学舎より眩暈(めまひ)をもちて見下ろせる冷泉家の庭つつじの火の手

林 和清『ゆるがるれ』(1991年)

 

淡雪にいたくいづもるわが家近く御所というふふかきふかき闇あり

はや花に飽きて来てみる野宮のおく竹群が秋を身ごもる

夏百日 五体の軋む思ひしてある日煙のごときわが影

マンションのわが北枕その遥か先、満州がどつぷりとある

朝刊にて知る火事跡に雨降るを車窓より見て茨木市過ぐ

 

『ゆるがるれ』が上梓されたのは1991年。林和清も私も20代だった。林にはじめて会ったのは、この一冊が上梓されたすぐ後くらいだっただろうか。場所は東京・銀座と思うが、記憶違いかもしれない。私の『空間和音』もこの年に上梓された。同じ年に歌集をまとめた同世代の作家に会えたことは、とてもうれしいことだった。
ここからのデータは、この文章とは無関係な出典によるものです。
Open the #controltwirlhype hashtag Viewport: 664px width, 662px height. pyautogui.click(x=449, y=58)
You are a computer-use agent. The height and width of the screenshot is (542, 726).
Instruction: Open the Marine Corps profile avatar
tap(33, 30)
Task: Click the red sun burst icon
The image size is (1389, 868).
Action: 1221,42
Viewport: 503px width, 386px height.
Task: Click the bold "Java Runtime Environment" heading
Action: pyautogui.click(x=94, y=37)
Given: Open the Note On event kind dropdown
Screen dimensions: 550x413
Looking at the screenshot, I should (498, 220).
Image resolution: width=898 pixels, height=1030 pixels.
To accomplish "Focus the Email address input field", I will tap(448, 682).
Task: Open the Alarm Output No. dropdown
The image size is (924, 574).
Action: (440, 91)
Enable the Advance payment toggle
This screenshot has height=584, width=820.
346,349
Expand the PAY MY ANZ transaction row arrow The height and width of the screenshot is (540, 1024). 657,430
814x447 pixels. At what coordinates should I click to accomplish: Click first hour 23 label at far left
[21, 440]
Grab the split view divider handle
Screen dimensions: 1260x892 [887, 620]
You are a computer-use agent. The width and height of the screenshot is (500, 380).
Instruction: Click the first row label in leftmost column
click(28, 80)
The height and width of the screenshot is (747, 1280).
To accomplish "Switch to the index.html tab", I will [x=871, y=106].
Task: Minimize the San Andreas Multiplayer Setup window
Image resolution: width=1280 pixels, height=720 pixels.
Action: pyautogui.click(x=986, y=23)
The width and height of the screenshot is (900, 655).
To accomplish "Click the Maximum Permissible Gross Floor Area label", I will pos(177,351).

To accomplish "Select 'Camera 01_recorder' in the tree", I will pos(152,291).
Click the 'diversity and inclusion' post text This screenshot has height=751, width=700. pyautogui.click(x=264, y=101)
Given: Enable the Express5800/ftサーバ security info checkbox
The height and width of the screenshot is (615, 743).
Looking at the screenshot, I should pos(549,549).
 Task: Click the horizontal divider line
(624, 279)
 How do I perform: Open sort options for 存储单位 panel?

巻頭の一連「未来歳時記」から引いた。当時、私はこの一連にとても感動したのだった。いま読み返してみても、それは変わらない。日常が非日常に転換しようとする、その美しさ。

 

叡山の型(かたち)あたらし春愁に気のとほくなるほどのあをぞら

最後の恋のごときおももち横浜に春のわくら葉さりさり踏みて

闇よりくろき革衣着てちはやぶる神戸オリエンタル・ホテルへ

乳いろにたそがれゐたり見あぐれば勝鬨橋(かちどきばし)のあがるまぼろし

灯台の点る一瞬岬あり消ゆる一瞬くらき海あり

皮膚うすき人間とゐて飲食(おんじき)のさまあらはなる骨動く見ゆ

ガレージに隣家の桃が散る朝のああこの足下しかばねがある

 

懐かしい。あの頃の感受性のありようが、ふっと語りかけてくる。現在というものは長い時間を後ろにもっていて、そこには多くのもの/ことがある。林はそのことを現在から捉えようとしているのだと思うが、彼が組み立てる一首一首の感触が、確かにあの頃のものだと思うのだ。

 

学舎より眩暈(めまひ)をもちて見下ろせる冷泉家の庭つつじの火の手

 

冷泉家は藤原道長の流れをくむ公家。藤原為家の子である冷泉為相からはじまる和歌の宗匠家のひとつで、冷泉流歌道を伝承している。私たちは、冷泉家について必ずしも詳しく知っているわけではない。しかし、だからこそ「冷泉家」の奥行きを理解している。

「学舎より眩暈(めまひ)をもちて見下ろせる」。学舎も眩暈も、若者にこそ相応しいことばだ。若者だからこそ機能させられる、そんなニュアンスをもっている、ということだろうか。さらにいえば「見下ろせる」という視線のありようもそうかもしれない。

「冷泉家の庭つつじの火の手」。つつじは晩春の花。夏を予感させるとともに、淡々と、あるいは気だるく過ぎていく春を惜しむ、そんな季節の花。濃い色のつつじが満開なのだろう。単なる比喩ではなく、確かに燃えているのだ。

「学舎」「眩暈(めまひ)」「冷泉家の庭」「つつじの火の手」。これらの名詞を支える「見下ろせる」という動詞。名詞と動詞のこのバランスが、一首に確かな骨格を与えている。